Esses homens alegavam possuir o Espírito de revelação, faziam promessas
grandiosas e desprezavam aqueles que haviam deixado sua pátria. Incentivavam
resistência até o fim, afirmando que lutar pela terra prometida era a única
opção digna.
Além
deles, havia Semaías, o nehelamita (Jeremias 29:24), que escreveu
ao sumo sacerdote Sofonias, repreendendo-o por não castigar Jeremias,
acusando-o de falso profeta e impostor.
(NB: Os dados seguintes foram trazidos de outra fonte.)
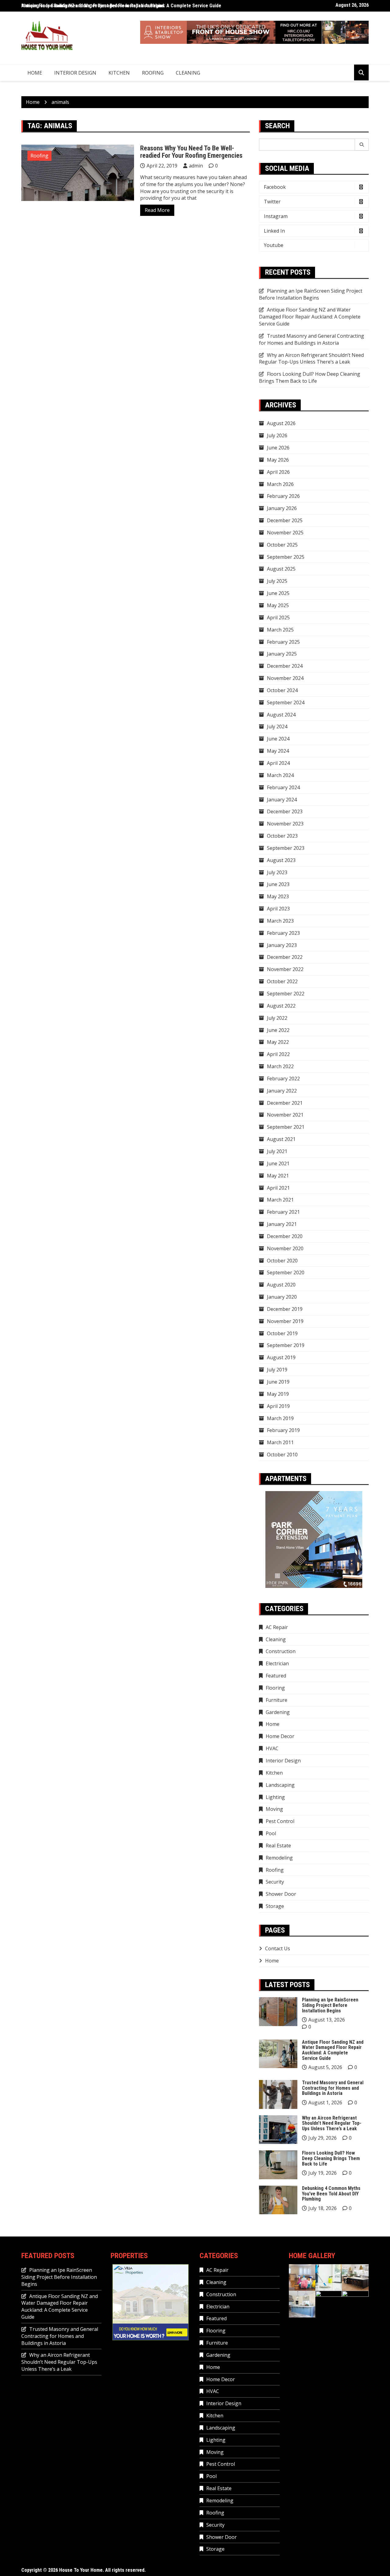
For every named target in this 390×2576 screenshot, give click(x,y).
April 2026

Diante da atuação de tais agentes do engano,
Deus posicionou Ezequiel no exílio, evidenciando o quanto sua missão era
não apenas útil, mas indispensável.
Mas
sua influência ia além dos cativos. Os habitantes de Jerusalém também
foram obrigados a prestar atenção às profecias de Ezequiel, anunciadas
na Caldeia. Ao perceberem que suas mensagens estavam em plena sintonia
com as de Jeremias, inevitavelmente se perguntaram sobre essa
impressionante coincidência. Afinal, não é natural que dois profetas, em
locais distintos, proclamem suas palavras em perfeita harmonia, como dois
cantores unindo suas vozes no mesmo tom.
Essa
sincronia entre Ezequiel e Jeremias forma uma melodia profética
inigualável. Agora compreendemos melhor o significado do que Ezequiel
escreve sobre os anos: "No trigésimo ano, no quarto mês
e no quinto dia do mês, quando eu estava entre os cativos."
Antes
de avançar, farei uma breve abordagem dos temas tratados por Ezequiel.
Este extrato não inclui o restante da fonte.